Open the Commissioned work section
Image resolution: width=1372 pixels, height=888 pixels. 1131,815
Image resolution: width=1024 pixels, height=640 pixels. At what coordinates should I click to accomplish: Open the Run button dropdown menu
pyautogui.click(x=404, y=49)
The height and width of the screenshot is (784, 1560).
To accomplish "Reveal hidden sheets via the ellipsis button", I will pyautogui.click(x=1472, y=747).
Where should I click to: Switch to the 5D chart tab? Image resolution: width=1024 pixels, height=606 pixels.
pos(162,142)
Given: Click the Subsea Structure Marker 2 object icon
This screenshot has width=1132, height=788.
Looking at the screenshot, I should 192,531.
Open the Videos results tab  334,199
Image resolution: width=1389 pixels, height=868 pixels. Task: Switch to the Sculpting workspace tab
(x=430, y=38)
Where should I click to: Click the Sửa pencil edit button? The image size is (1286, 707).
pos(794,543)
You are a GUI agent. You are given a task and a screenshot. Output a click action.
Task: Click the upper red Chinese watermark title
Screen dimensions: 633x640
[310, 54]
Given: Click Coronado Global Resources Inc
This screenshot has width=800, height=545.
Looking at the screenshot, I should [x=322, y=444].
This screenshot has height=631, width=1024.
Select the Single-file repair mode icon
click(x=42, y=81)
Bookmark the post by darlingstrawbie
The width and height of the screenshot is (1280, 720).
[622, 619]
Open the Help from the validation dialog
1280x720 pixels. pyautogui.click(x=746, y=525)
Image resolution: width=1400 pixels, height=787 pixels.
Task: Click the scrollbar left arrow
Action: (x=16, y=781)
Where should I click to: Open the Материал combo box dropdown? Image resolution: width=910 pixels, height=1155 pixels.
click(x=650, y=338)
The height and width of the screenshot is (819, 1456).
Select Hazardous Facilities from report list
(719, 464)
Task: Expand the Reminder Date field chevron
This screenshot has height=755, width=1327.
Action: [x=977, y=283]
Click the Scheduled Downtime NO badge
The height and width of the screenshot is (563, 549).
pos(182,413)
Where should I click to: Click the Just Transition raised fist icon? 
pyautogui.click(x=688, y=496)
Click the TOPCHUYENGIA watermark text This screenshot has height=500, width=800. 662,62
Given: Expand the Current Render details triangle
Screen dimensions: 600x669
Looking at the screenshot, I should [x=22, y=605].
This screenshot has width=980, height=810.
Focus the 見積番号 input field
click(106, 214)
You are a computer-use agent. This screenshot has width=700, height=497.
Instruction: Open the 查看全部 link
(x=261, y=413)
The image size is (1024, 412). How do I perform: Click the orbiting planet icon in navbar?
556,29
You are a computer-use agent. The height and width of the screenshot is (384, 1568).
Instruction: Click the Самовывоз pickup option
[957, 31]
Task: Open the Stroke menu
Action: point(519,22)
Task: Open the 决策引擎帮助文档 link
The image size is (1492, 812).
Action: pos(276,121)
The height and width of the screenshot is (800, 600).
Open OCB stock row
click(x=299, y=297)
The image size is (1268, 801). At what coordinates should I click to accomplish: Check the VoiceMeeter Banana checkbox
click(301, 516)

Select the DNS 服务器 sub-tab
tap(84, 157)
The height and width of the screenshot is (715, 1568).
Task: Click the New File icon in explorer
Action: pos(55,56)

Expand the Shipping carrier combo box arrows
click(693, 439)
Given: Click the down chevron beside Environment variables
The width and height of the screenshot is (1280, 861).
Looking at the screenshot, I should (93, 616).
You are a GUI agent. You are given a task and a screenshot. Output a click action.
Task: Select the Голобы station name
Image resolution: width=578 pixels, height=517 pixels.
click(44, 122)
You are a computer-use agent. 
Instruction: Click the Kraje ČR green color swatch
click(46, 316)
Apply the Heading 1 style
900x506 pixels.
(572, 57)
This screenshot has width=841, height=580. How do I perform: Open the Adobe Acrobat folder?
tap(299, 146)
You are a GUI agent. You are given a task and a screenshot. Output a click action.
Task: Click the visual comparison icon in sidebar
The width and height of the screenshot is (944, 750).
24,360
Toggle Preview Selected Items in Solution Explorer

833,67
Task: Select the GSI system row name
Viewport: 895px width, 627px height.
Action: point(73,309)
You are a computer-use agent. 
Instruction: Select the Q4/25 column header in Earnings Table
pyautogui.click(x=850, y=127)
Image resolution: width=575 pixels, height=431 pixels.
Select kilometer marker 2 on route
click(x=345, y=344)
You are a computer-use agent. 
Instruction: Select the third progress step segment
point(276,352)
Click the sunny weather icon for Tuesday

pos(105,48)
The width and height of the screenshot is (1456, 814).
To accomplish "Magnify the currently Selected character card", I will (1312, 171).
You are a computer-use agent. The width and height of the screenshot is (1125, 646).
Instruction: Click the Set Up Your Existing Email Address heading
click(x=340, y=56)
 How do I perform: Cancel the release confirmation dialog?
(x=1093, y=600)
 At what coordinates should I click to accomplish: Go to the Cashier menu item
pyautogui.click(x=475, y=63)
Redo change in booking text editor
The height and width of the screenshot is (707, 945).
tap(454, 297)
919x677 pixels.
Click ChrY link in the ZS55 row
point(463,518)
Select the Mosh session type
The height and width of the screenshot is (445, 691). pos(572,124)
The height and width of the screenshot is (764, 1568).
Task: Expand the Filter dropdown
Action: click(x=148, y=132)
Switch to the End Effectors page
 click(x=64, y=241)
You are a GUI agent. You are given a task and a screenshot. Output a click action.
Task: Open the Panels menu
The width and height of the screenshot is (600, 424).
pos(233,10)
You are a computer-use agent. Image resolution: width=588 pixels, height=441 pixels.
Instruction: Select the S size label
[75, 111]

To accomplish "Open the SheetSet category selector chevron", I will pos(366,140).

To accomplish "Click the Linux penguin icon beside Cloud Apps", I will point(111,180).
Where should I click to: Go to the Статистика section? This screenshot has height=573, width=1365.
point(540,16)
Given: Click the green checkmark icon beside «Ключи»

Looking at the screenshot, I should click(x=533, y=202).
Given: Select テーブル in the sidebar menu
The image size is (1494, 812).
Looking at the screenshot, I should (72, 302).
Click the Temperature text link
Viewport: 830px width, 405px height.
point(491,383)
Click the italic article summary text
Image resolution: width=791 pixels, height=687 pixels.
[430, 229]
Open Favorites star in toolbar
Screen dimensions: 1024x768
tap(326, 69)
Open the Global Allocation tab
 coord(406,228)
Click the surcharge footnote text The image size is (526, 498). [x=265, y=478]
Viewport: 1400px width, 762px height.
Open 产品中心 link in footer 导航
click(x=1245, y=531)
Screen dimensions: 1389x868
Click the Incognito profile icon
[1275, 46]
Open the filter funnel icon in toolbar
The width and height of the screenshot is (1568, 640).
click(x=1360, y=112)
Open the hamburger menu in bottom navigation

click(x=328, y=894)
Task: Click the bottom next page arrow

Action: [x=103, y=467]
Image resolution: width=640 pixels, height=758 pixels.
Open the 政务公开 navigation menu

--- WHAT TO WORK ON ---
Give the records from the line with "The height and width of the screenshot is (800, 600)." to the line with "pyautogui.click(x=850, y=127)" as a JSON list of strings, one string per line, leaving out blank lines.

--- COMPLETED TASK ---
[
  "The height and width of the screenshot is (800, 600).",
  "Open OCB stock row",
  "click(x=299, y=297)",
  "The image size is (1268, 801). At what coordinates should I click to accomplish: Check the VoiceMeeter Banana checkbox",
  "click(301, 516)",
  "Select the DNS 服务器 sub-tab",
  "tap(84, 157)",
  "The height and width of the screenshot is (715, 1568).",
  "Task: Click the New File icon in explorer",
  "Action: pos(55,56)",
  "Expand the Shipping carrier combo box arrows",
  "click(693, 439)",
  "Given: Click the down chevron beside Environment variables",
  "The width and height of the screenshot is (1280, 861).",
  "Looking at the screenshot, I should (93, 616).",
  "You are a GUI agent. You are given a task and a screenshot. Output a click action.",
  "Task: Select the Голобы station name",
  "Image resolution: width=578 pixels, height=517 pixels.",
  "click(44, 122)",
  "You are a computer-use agent. ",
  "Instruction: Click the Kraje ČR green color swatch",
  "click(46, 316)",
  "Apply the Heading 1 style",
  "900x506 pixels.",
  "(572, 57)",
  "This screenshot has width=841, height=580. How do I perform: Open the Adobe Acrobat folder?",
  "tap(299, 146)",
  "You are a GUI agent. You are given a task and a screenshot. Output a click action.",
  "Task: Click the visual comparison icon in sidebar",
  "The width and height of the screenshot is (944, 750).",
  "24,360",
  "Toggle Preview Selected Items in Solution Explorer",
  "833,67",
  "Task: Select the GSI system row name",
  "Viewport: 895px width, 627px height.",
  "Action: point(73,309)",
  "You are a computer-use agent. ",
  "Instruction: Select the Q4/25 column header in Earnings Table",
  "pyautogui.click(x=850, y=127)"
]